• PROBLEMS TO SOLVE:
1 - Reproduce the passage of the article on the District 21 council vacancy starting at "The Council must" and ending at "year, Hyatt said.".
2 - Answer these questions using the article on the District 21 council vacancy:
(a) How many applications had the Metro Council received by the 5 p.m. Tuesday deadline?
(b) Who will call the special meeting where applicants are interviewed?
(c) At which council meeting does the Metro Council plan to select and swear in the new District 21 councilmember?

• SUPPLIED TEXT:
------------------------------------------------------------------------

The list of applicants for the vacant District 21 Metro Council seat includes a theater producer, University of Louisville employees and a fire sergeant.
By the 5 p.m. Tuesday deadline, the Metro Council had received 19 applications from South Louisville residents who hope to fill the seat from which Dan Johnson was removed earlier this month following allegations of sexual harassment. Tony Hyatt, spokesman for the council’s majority caucus, said more applications could be in the mail.
Now, the county attorney will review the applicants to make sure they meet the minimum requirements, including verifying their residence within District 21. Next, council president David Yates will call a special meeting in which applicants will appear before the council, one-by-one, to be interviewed.
The Council must choose a replacement within 30 days of the vacancy. In this case, the deadline is Sunday, Dec. 17. Metro Council plans to select and swear in the new District 21 councilmember at the Dec. 14 council meeting, which is also the last meeting of the year, Hyatt said.

------------------------------------------------------------------------

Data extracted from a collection
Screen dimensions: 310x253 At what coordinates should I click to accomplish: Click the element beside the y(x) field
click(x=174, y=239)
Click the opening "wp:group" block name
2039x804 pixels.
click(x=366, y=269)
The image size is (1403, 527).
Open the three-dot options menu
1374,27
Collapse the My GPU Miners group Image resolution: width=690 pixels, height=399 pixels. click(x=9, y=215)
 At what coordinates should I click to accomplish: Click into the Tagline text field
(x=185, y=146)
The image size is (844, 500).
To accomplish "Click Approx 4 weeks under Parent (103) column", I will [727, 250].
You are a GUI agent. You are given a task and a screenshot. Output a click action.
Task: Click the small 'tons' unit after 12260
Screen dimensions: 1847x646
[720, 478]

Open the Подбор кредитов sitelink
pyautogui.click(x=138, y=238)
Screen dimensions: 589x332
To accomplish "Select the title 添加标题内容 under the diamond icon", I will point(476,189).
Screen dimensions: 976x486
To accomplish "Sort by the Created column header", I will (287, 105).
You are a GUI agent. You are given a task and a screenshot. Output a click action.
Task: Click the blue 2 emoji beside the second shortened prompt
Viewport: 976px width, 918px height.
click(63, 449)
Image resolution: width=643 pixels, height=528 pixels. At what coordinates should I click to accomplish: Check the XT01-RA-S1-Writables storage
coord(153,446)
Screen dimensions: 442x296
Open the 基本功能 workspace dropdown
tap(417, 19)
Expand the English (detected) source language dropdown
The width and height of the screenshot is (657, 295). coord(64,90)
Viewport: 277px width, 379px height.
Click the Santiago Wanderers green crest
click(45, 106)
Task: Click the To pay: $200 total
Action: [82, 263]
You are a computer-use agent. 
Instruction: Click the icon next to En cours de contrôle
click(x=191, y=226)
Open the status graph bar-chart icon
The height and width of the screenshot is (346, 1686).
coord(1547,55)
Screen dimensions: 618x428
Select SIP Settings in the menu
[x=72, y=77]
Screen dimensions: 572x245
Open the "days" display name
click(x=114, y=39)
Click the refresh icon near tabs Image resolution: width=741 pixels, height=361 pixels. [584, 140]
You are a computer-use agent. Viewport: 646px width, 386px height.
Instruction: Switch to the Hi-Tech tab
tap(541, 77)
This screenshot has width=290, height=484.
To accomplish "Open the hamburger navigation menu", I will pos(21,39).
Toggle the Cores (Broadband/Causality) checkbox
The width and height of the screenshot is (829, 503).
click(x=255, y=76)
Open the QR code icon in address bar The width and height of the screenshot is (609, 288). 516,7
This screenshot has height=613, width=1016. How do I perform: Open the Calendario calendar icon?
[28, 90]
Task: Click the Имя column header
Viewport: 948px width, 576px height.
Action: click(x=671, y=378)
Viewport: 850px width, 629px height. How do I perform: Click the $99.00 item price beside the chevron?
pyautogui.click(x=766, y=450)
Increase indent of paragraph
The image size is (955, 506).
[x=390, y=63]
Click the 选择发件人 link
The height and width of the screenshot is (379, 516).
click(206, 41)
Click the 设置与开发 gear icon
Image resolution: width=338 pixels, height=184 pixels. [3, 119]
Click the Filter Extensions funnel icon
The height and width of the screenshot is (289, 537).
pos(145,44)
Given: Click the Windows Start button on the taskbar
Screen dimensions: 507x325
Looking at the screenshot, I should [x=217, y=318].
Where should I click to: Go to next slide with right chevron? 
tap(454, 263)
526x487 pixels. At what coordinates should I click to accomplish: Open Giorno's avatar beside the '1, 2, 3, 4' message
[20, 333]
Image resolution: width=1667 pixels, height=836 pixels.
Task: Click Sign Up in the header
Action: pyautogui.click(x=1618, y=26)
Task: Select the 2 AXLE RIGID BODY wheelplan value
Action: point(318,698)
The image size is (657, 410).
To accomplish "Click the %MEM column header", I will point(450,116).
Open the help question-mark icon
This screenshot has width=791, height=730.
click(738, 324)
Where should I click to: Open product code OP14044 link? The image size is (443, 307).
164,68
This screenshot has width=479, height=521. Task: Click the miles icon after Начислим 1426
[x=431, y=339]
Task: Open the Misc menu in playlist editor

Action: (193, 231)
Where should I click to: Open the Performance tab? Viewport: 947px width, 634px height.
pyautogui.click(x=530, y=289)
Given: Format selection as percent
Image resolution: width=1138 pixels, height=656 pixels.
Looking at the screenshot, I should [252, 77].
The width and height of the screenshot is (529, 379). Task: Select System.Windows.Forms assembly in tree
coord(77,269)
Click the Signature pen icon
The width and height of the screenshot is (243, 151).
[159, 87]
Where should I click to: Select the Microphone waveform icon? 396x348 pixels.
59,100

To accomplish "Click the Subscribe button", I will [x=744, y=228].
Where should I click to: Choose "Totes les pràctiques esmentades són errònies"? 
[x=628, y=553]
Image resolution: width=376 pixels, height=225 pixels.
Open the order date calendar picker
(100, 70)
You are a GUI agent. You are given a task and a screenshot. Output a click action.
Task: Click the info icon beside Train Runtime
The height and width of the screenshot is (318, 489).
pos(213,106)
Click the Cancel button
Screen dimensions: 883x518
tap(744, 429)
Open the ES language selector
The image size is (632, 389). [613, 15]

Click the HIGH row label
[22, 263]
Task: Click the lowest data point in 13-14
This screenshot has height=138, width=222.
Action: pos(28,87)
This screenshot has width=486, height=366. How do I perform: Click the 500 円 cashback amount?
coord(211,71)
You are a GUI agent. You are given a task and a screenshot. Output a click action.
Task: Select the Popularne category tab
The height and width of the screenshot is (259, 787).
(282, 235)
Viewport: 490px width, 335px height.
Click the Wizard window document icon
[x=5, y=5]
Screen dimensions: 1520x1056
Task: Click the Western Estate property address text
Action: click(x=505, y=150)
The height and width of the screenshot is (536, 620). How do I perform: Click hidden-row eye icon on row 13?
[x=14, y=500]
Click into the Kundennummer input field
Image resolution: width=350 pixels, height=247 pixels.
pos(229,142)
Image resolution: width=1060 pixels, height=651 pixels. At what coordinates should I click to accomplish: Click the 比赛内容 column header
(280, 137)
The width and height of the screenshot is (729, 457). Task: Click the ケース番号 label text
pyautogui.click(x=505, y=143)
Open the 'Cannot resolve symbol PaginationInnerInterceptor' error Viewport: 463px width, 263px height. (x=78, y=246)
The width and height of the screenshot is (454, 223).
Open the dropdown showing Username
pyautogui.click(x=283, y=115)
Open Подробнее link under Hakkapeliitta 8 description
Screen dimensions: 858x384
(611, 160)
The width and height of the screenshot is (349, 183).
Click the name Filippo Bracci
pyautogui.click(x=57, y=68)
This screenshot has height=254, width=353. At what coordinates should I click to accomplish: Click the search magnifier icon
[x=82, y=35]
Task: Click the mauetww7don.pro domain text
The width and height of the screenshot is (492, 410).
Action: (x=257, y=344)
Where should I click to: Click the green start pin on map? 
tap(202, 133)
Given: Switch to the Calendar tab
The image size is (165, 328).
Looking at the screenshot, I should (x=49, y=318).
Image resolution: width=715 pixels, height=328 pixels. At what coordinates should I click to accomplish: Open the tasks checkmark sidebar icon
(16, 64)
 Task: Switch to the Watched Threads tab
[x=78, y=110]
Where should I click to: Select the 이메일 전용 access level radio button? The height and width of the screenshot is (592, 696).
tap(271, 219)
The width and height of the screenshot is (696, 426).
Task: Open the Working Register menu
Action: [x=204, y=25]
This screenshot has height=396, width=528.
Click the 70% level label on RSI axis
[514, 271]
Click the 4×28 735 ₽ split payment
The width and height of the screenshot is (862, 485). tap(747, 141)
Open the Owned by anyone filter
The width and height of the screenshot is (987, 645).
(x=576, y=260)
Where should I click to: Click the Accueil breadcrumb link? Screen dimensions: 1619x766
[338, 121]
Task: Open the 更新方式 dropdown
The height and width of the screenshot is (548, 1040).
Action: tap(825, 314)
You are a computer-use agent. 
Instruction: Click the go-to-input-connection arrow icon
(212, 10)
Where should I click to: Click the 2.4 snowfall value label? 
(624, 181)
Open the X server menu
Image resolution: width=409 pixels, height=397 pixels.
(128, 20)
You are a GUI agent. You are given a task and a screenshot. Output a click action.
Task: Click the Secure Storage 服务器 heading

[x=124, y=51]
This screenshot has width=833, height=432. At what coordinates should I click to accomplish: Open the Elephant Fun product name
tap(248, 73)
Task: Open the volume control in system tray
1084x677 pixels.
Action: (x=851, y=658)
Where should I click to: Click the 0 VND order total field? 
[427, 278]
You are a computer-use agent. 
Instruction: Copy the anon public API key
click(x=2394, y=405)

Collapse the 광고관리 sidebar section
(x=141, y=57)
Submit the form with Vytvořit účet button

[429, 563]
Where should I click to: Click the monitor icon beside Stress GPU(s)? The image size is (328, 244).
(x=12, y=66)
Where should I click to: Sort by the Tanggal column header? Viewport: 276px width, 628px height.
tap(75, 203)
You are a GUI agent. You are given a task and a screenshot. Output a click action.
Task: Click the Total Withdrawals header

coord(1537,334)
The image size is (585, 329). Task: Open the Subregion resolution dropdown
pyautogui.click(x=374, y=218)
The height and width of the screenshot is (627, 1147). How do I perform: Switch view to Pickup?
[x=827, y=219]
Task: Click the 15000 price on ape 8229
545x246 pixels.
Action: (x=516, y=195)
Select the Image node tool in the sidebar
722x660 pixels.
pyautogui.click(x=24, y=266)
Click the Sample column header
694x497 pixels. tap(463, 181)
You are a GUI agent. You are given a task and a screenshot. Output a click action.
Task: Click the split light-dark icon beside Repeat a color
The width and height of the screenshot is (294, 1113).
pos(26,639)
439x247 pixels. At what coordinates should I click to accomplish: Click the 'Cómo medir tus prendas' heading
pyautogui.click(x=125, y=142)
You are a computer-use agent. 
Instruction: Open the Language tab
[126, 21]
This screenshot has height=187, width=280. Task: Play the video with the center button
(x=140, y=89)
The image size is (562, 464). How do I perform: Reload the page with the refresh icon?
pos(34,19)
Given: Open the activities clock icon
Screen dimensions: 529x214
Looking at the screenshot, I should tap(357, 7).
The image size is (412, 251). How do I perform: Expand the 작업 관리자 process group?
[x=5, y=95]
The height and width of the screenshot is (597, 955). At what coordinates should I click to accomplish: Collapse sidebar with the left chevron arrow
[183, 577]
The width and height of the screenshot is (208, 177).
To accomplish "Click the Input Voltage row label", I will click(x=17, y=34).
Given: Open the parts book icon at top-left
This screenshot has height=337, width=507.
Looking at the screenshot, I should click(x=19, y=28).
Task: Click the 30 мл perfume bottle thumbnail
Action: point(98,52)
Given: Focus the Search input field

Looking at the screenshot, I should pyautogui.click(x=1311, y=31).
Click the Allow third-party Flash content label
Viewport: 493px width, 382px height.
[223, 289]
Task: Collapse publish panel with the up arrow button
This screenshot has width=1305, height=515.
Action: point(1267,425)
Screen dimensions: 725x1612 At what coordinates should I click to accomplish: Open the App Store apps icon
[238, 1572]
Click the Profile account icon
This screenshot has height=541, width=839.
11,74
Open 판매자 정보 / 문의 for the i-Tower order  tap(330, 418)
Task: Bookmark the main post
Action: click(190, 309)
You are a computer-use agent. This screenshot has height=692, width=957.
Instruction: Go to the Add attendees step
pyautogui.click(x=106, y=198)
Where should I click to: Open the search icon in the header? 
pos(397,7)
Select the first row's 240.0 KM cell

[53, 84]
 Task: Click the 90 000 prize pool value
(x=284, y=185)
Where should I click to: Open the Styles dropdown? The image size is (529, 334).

------------------------------------------------------------------------

• ANSWERS:
1 -
The Council must choose a replacement within 30 days of the vacancy. In this case, the deadline is Sunday, Dec. 17. Metro Council plans to select and swear in the new District 21 councilmember at the Dec. 14 council meeting, which is also the last meeting of the year, Hyatt said.

2 -
(a) 19 applications.
(b) Council president David Yates.
(c) The Dec. 14 council meeting.